Many women suffer from female urinary incontinence at some point in their lives. A condition that leads to lack of bladder control, urinary incontinence is a common and, unfortunately, a highly embarrassing health problem. However, the challenges experienced are usually dependent on the severity of the condition. Severe cases of this condition usually range from occasional urine leakage whenever a person coughs or sneezes or a sudden and strong urge to urinate that one can hardly make it to the toilet on time. When do you know it is time to seek female urinary incontinence treatment? It is the right time as soon as you realize that it is affecting your daily activities. In most instances, medical treatments or a simple lifestyle change can help stop or even your discomfort.
Treatment options for urinary incontinence
There are a number of ways through which female urinary incontinence treatment is approached. The form of treatment used is usually dependent on what caused your condition. For starters, if there is an underlying condition, which is usually the case sometimes, you will receive treatment for that condition first before progressing to treat incontinence. Sometimes, there are various conditions leading to incontinence. In such a case, the most significant underlying condition is usually treated first. For instance, among the men, an underlying condition could be an enlarged prostate gland. In this case, therefore, there is no standard treatment for this highly embarrassing condition. The best treatment will be dependent on the cause of your incontinence.

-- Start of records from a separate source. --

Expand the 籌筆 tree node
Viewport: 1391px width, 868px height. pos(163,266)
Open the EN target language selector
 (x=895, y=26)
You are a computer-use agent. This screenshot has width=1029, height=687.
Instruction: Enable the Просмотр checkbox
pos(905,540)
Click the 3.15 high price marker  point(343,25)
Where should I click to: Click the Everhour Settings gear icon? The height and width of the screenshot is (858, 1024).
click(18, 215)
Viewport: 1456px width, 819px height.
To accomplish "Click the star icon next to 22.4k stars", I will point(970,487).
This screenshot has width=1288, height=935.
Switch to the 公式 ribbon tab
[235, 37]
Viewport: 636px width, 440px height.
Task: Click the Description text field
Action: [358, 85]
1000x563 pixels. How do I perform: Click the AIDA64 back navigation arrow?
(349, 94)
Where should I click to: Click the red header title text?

Generally, patients of this problem are exposed to differing types of medical treatments. There are conservative forms of treatment that do not necessary involve medication or even surgery. These conservative methods are normally tried first before opting for medical related treatment options. The most commonly used treatments include the following:
1. Behavioral training
2. Lifestyle changes and pelvic floor muscle training
4. Medical devices
5. Medical surgery
Behavioral training usually involves activities such as timed urination and bladder training. Patients are put under some form of therapy meant for training their bladder or timing urination intervals. This is achieved by slowly increasing the amount of time that you can hold your bladder before urinating. Pelvic floor exercise usually helps in strengthening some of the muscles that are responsible for controlling the flow of urine. This form of treatment can be used on women suffering from any type of incontinence. Lifestyle changes involve activities such as losing weight for patients who are overweight, reducing intake of caffeine and drinking around one to one and half liters of fluid each day. Drinking too little or too much could affect the lower urinary tract.